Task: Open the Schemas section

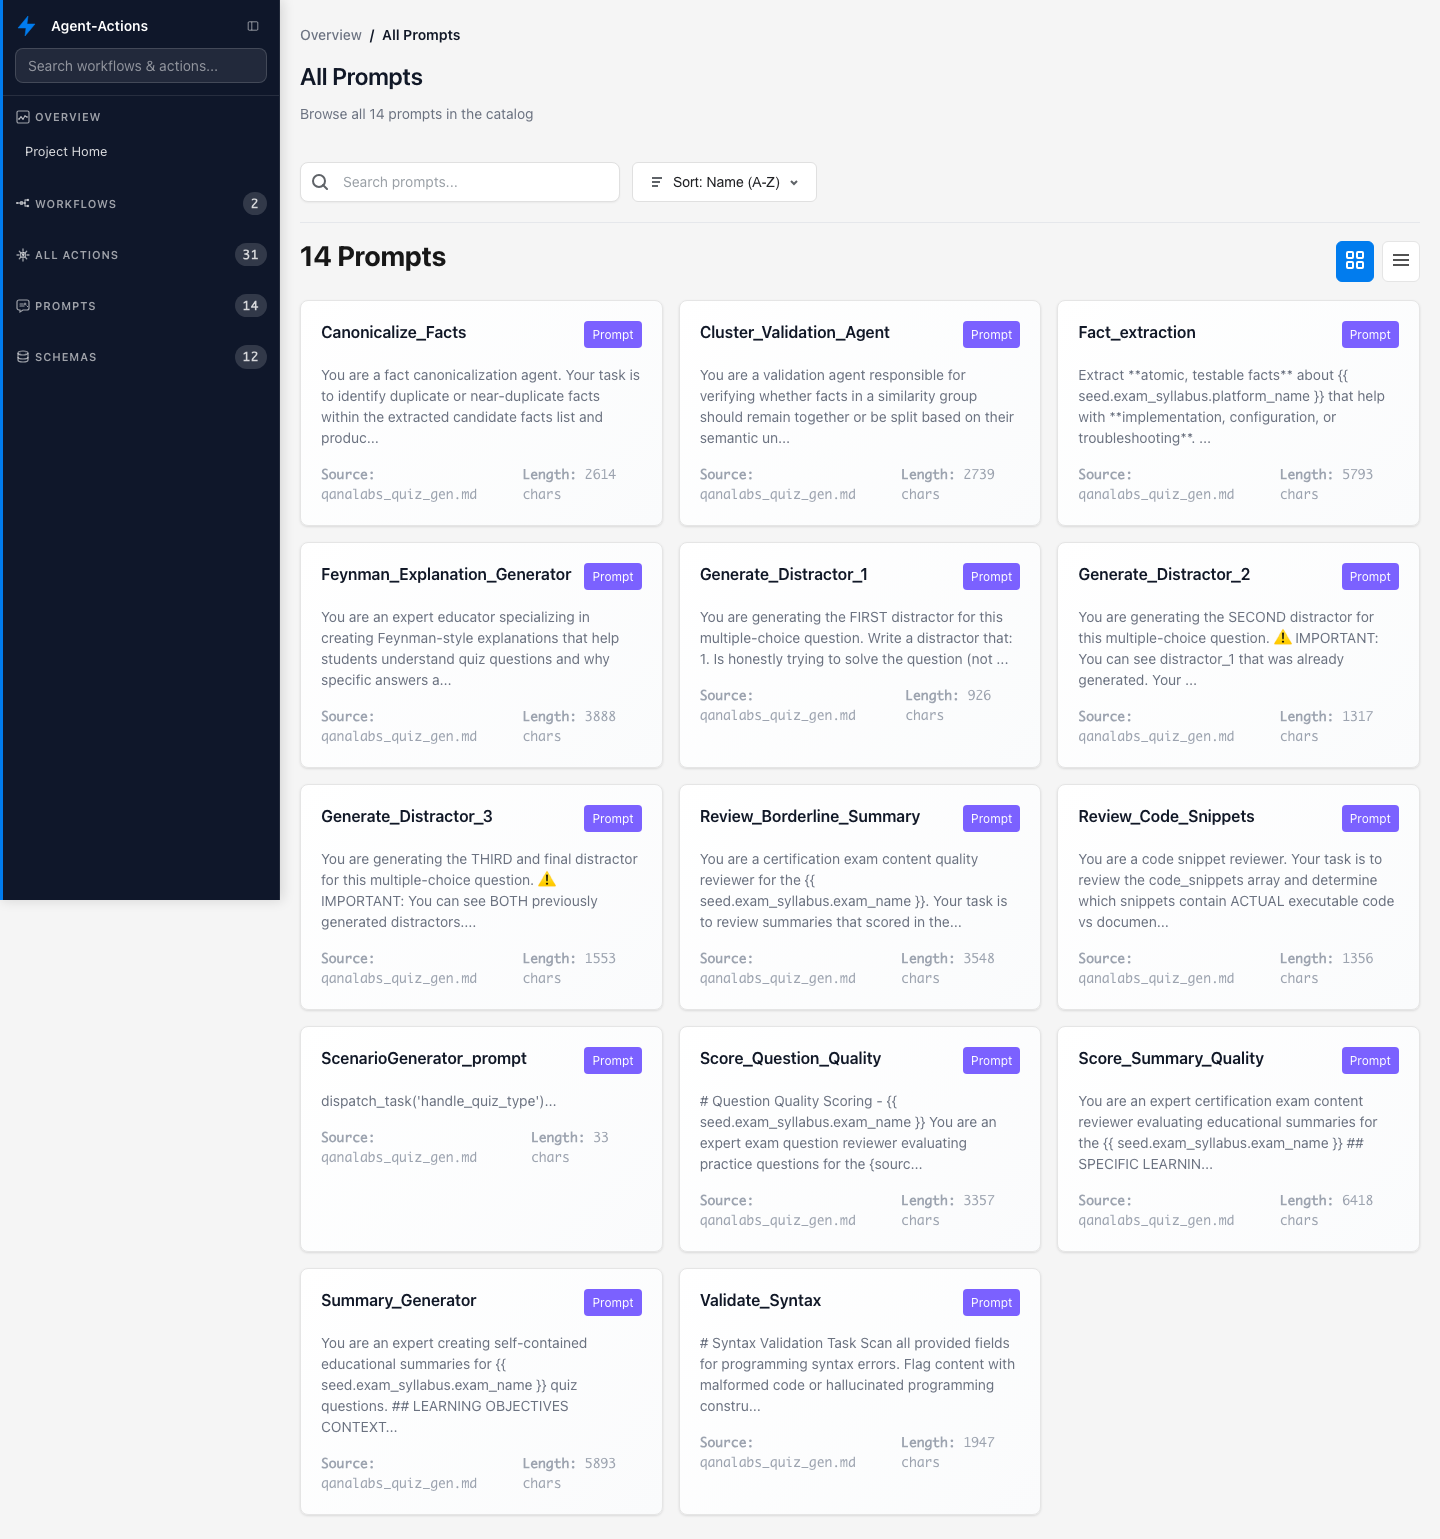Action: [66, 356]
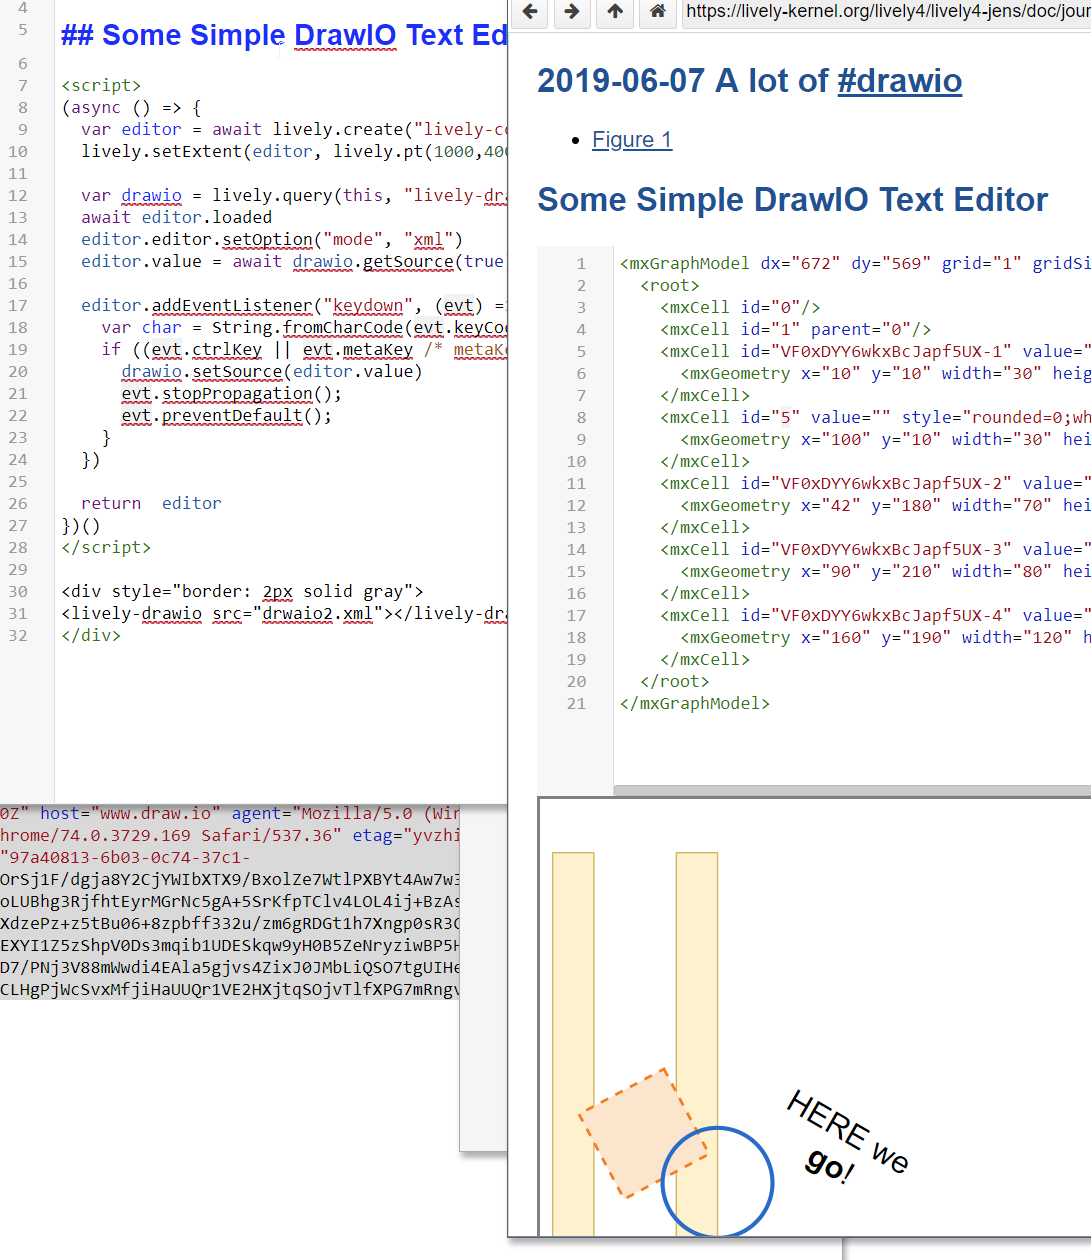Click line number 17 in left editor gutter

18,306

• • •

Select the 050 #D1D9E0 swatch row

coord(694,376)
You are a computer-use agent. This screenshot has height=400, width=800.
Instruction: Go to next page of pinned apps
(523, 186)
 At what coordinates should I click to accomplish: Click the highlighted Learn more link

• • •

— Assignment —
In the data above, which lines lie between the line with "You are a computer-use" and the line with "At what coordinates", inclusive? Print those lines exactly and nothing else.

— Written solution —
You are a computer-use agent. This screenshot has height=400, width=800.
Instruction: Go to next page of pinned apps
(523, 186)
 At what coordinates should I click to accomplish: Click the highlighted Learn more link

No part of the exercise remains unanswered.